The word "case" may refer to a few different things.
A case might be a thing that is used to carry or hold other things:
- I went to the store and bought a case of beer.
- Restaurants buy wine by the case.
- Golf balls are expensive, but if you buy them by the case, the cost per ball drops considerably.
- Workers at a grocery store unpack fresh fruit and vegetables that arrive in a case.
- Rachel carries her guitar around in a guitar case.
This word is found in compound nouns:
- A bookcase holds books.
- You use a staircase to move between floors of a building or a house.

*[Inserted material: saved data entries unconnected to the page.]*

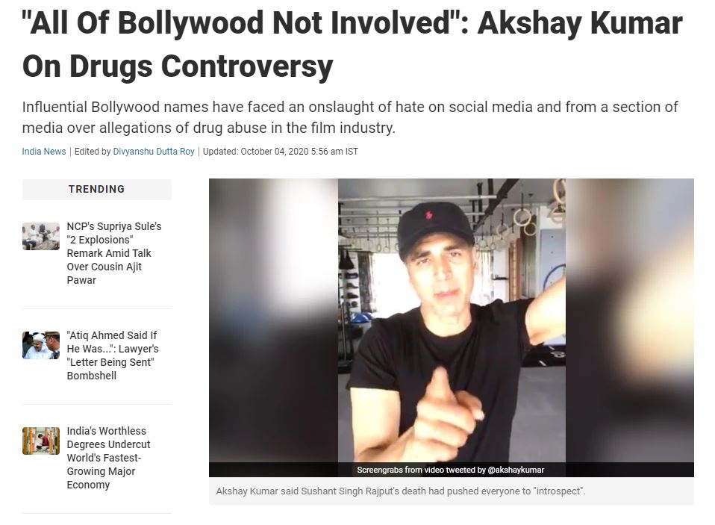
Task: Click the Updated October 04, 2020 timestamp
Action: click(281, 152)
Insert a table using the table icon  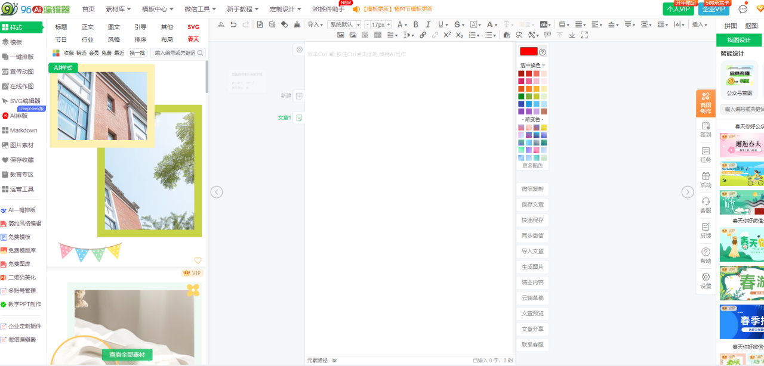(378, 35)
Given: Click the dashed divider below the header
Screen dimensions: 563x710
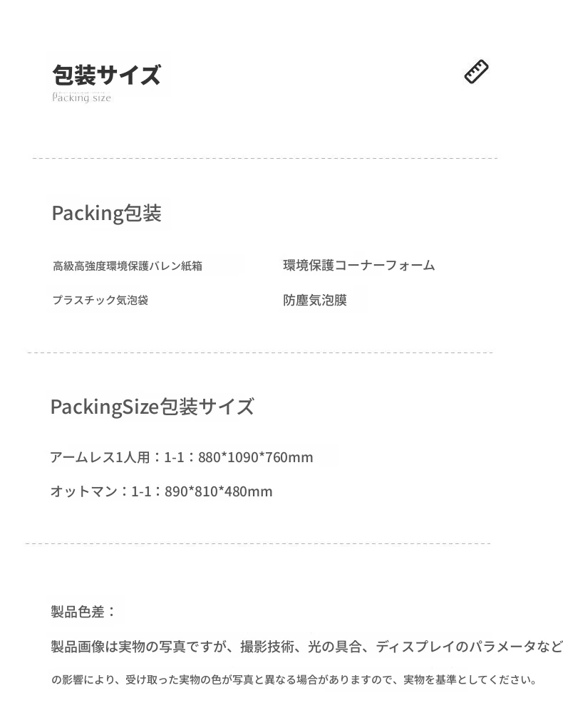Looking at the screenshot, I should point(265,159).
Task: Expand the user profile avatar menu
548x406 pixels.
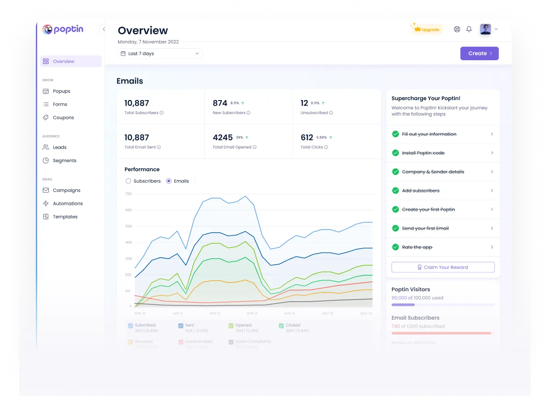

- Milk, cheese, and yogurt are found in the dairy case at a grocery store.
- A gun case hold guns
- Charles carries a briefcase to work. (briefcase = a rectangular box used for carrying important paper and documents.)
Artists carry their paint, brushes, and other supplies in a case.
A case might also be a situation:
- The detectives are dealing with a difficult case that involves a person’s homicide. (murder)
- Scientists are studying an unusual case of influenza that is affecting people in southeast Asia.
- Tony has a case of the flu.
- Martha is conducting a case study on diabetes in children. (case study = research)
- A lawyer might spend half a year or more preparing for a legal case.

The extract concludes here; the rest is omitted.